I remembered how she made a funny smile when she arrived at the room, standing near the balcony. Could that have been what made her smile? Quinn? Would she have reason to know him? If so, the terrorists had infiltrated our organization much deeper than I’d thought. “She saw you behind the hotel and then made you in the car afterward?” I asked. “That doesn’t seem likely.”

“No. When she came out the front of the hotel, we got stuck in traffic. I told Coop to just follow the beeps while I jumped out of the car to follow her on foot. She probably saw me getting out of the car ’cause she took off like a poisoned pig!”

“And you couldn’t catch her? Skinny little girl like that?”

“Runs like Callie,” he said.

“No one runs like Callie,” I said. “But I get the picture.”

Quinn said, “Last time I saw her, she was passing a Krispy Kreme Donut shop. Then I heard the blast and ran back.”

“What was that, two blocks? You call that a run?”

“Hey, you’re my size, two blocks is an Olympic event.”

“So Coop the driver followed the beeps, and we’ve got the address where she stopped,” I said, patting myself on the back for placing the tracking device in her purse.

“Might take us a while to get there,” Quinn said.

He was right. In fact, it took an hour to get the car and another twenty minutes to fight the traffic. Finally, after what seemed like forever, we spotted the miniscule split-level ranch with the peeling yellow paint on Vista Creek Drive to which Coop had tracked Jenine. Coop had parked his car a block away from the house, so we had our driver park a block beyond that. Then we signaled Coop and waited for him to return the signal. He didn’t, which meant either he was sleeping or …

He was dead. We knew it the minute we saw the bullet hole in the driver’s window. Coop had been shot from the blind side, just behind his left ear. His head hung down, his chin resting on his sternum. His blood was everywhere. Quinn opened the driver’s side door and lifted Coop’s head.

“What’s that in the bullet hole?” he asked.

I hated putting my face that close to poor Coop’s, but Quinn was right; there was something protruding from the bullet hole. It turned out to be the tracking device I had placed in Jenine’s purse.

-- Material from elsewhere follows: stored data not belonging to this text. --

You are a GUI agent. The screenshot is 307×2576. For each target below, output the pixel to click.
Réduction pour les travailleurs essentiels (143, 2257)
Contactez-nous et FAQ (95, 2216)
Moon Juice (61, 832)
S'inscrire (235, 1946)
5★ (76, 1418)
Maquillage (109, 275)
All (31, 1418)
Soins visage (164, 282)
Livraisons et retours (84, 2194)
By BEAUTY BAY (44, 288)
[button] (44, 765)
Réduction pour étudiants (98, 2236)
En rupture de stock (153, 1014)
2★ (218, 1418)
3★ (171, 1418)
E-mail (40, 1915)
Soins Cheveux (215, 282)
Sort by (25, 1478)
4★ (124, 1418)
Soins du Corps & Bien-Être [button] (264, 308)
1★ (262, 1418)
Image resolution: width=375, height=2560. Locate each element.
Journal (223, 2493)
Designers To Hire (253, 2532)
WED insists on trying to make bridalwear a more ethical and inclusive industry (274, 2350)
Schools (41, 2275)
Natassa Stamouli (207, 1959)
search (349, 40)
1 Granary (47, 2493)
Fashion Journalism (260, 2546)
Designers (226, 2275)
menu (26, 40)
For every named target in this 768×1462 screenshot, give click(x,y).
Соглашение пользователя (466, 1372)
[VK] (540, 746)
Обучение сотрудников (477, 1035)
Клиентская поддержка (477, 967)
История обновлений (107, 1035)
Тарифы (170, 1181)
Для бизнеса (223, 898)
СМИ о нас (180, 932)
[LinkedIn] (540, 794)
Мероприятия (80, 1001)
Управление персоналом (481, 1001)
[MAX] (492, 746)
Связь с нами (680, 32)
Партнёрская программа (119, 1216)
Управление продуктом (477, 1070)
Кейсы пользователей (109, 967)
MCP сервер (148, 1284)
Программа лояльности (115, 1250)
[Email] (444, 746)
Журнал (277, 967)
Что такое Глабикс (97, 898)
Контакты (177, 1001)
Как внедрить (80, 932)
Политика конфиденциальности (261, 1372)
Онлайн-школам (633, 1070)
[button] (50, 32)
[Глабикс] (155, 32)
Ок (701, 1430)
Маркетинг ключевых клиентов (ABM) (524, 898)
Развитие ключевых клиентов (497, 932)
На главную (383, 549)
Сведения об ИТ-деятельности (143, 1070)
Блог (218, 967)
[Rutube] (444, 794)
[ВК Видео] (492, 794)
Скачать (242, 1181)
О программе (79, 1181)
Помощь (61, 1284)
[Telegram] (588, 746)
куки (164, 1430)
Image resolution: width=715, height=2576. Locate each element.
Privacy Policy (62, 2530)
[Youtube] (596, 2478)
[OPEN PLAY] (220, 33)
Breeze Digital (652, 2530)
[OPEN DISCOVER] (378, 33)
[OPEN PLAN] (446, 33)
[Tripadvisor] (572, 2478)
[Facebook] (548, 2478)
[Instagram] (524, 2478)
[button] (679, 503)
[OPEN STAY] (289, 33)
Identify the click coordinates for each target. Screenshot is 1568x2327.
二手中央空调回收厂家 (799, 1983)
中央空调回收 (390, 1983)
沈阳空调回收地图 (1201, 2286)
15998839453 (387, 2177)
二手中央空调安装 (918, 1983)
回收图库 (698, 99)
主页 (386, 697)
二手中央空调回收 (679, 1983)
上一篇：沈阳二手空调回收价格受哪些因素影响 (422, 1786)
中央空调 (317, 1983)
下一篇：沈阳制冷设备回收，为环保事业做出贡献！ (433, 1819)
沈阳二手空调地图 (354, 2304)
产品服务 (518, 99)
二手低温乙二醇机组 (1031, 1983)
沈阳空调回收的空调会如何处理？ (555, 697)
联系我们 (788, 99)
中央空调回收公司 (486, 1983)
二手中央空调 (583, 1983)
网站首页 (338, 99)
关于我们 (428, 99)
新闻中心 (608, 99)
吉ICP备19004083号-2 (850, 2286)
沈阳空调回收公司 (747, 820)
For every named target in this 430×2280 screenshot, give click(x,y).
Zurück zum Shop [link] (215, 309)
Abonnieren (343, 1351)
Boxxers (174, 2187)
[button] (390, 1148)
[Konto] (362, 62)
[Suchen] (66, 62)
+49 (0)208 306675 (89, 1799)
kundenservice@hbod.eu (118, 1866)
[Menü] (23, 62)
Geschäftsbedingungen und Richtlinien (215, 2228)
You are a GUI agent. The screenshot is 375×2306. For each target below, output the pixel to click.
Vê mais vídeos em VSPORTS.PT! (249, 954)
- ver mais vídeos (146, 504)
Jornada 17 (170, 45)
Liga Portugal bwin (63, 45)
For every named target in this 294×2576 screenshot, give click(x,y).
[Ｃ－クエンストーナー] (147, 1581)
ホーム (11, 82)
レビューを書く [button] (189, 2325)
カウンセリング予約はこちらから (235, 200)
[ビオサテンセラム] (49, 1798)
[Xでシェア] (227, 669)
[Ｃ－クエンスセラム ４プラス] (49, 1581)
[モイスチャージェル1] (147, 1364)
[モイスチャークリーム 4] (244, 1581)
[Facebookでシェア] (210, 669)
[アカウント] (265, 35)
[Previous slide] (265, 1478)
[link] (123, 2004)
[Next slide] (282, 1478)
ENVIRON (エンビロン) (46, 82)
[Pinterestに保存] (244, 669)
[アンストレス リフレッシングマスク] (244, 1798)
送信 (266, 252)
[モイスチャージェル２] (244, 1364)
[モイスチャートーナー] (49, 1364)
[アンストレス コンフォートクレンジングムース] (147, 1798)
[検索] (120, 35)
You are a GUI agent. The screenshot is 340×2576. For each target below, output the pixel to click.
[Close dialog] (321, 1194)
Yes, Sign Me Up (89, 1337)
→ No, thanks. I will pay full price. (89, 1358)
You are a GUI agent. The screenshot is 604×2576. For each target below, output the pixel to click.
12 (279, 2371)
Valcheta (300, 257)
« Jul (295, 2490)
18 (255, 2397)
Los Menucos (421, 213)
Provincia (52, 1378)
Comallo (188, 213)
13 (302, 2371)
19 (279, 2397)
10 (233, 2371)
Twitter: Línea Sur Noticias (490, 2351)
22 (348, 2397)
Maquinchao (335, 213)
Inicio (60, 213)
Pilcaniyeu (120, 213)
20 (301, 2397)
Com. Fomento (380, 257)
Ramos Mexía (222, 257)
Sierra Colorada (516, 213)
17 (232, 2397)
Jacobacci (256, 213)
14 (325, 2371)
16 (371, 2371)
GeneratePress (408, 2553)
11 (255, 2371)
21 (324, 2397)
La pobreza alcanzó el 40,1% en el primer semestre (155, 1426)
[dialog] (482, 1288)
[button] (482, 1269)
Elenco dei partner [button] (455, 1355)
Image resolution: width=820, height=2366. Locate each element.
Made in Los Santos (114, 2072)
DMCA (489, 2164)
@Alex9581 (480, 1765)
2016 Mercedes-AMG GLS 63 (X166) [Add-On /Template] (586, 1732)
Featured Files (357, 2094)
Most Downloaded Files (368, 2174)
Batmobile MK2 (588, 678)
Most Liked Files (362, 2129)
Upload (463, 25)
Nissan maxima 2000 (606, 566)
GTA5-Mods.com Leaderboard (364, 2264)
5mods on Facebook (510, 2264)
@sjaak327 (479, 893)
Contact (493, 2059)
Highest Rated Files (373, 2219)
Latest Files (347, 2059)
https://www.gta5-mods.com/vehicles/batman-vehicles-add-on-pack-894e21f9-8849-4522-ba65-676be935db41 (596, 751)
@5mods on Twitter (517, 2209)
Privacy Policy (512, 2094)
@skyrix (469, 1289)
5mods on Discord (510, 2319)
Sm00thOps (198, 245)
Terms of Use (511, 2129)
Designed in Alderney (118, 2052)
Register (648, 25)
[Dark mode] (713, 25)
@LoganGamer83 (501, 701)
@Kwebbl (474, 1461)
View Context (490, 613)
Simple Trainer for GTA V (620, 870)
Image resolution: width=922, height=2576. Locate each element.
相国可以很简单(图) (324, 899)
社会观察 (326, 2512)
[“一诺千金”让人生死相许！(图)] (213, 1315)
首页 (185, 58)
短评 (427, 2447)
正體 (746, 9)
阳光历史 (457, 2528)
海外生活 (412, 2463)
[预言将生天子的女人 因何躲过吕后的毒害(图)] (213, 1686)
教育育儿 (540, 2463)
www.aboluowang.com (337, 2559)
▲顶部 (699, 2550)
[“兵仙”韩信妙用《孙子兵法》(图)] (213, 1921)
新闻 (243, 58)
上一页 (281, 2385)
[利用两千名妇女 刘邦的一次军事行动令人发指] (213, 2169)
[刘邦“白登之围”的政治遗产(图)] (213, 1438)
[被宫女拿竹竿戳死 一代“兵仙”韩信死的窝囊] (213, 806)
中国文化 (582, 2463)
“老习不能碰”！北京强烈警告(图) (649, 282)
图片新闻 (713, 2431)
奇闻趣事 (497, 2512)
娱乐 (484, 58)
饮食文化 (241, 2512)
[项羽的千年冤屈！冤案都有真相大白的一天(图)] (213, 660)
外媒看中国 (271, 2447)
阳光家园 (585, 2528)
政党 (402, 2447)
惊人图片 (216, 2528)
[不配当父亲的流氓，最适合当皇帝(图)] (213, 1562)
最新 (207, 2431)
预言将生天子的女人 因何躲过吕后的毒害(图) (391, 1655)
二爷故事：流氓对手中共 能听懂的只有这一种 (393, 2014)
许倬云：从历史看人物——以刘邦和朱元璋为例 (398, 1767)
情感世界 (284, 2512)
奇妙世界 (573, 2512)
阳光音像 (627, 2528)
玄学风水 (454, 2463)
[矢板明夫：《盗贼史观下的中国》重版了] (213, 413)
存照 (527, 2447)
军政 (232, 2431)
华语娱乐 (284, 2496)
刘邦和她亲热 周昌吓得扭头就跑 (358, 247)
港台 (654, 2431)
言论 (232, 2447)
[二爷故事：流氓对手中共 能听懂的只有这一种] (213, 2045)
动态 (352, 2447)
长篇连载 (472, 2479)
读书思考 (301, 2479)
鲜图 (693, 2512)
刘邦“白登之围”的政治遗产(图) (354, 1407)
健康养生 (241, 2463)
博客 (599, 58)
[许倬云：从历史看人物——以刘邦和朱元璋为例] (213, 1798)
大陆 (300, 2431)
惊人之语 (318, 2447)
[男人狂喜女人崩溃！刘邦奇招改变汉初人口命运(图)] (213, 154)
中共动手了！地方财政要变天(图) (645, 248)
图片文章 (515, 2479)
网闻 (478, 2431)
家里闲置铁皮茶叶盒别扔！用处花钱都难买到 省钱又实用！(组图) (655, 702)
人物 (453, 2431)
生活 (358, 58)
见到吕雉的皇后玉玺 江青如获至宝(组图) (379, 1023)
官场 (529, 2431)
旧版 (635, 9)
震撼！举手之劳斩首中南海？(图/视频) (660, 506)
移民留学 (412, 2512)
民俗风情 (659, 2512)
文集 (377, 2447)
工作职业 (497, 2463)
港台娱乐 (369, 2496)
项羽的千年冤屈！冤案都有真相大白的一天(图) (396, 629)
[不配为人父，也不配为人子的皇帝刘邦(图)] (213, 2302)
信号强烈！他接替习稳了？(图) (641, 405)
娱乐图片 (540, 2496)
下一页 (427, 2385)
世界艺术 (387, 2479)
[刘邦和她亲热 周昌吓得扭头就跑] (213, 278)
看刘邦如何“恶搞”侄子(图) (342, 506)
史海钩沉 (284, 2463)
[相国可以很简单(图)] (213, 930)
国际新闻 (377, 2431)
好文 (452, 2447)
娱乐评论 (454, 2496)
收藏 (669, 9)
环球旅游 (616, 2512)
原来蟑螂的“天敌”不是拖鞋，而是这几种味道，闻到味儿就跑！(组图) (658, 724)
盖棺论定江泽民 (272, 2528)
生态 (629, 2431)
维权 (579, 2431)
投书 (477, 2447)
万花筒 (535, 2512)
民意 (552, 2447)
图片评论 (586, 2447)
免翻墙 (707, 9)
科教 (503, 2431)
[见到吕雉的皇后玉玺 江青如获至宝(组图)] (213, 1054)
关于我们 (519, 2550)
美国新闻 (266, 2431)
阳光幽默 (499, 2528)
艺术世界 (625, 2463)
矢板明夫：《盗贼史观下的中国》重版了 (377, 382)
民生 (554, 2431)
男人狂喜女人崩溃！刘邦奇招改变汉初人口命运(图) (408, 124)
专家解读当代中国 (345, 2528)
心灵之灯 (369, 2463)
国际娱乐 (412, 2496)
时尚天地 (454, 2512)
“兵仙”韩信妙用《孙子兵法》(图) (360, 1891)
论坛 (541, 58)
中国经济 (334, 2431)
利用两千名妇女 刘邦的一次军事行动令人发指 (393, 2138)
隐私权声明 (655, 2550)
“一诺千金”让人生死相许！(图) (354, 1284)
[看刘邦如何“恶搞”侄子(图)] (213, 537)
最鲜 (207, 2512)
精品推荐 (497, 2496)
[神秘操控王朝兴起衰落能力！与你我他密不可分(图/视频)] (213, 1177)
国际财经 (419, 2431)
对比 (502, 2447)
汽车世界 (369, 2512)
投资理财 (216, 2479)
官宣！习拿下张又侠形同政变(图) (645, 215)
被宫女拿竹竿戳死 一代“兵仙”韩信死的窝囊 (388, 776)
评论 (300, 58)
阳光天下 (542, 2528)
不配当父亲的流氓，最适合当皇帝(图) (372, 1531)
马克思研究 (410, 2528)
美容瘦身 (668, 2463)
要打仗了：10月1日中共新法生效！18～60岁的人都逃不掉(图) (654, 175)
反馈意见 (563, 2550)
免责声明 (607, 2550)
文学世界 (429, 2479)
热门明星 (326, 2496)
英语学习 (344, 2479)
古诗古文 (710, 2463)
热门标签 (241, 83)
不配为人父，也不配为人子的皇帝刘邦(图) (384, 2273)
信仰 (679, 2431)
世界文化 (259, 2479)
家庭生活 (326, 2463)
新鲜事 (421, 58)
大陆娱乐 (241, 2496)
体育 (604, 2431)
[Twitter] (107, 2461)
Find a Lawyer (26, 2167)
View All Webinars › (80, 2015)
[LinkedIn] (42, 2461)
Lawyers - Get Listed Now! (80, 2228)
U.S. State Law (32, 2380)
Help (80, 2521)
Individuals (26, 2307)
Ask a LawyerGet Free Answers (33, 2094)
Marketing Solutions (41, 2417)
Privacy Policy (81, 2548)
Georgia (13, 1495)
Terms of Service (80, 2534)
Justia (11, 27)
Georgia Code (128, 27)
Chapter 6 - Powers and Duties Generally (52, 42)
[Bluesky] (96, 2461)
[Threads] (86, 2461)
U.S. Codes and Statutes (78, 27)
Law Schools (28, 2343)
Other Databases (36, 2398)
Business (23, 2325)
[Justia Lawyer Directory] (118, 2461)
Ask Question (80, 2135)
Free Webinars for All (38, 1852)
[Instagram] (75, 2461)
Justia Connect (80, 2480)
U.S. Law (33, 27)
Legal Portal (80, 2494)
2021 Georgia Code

Quinn backed out of the car, stretched to his full height, and looked at the house. “Any guess what we’ll find in there?”

“Jenine’s body,” I said.

Quinn gestured toward Coop and said, “Good thing our limo driver didn’t see this. Might have spooked him.”

“Ya think?” I said.

“I think you picked up that expression from the new girl, Kathleen.”

“I think you’re right.”

CHAPTER 28

We entered the house and quickly found two bodies wrapped in thick plastic. Both were attractive young women, one being Jenine. The other girl seemed vaguely familiar. She could have been anyone, but with two bedrooms in the house, my money was on her being Jenine’s roommate.

What we couldn’t find in the house was anything else.

No furniture, dishes, pots, pans, or silverware. No mops, brooms, cleaning supplies, paper cups, toilet paper. No computers, printers, phones, photographs, or paper of any kind. It was mindboggling. To rid an entire house of so much evidence in such a short period of time—even a small house like Jenine’s—would require a large, experienced crew. These guys were consummate pros. One or more hit men had killed three people while a full crew of crime scene cleaners waited in the wings.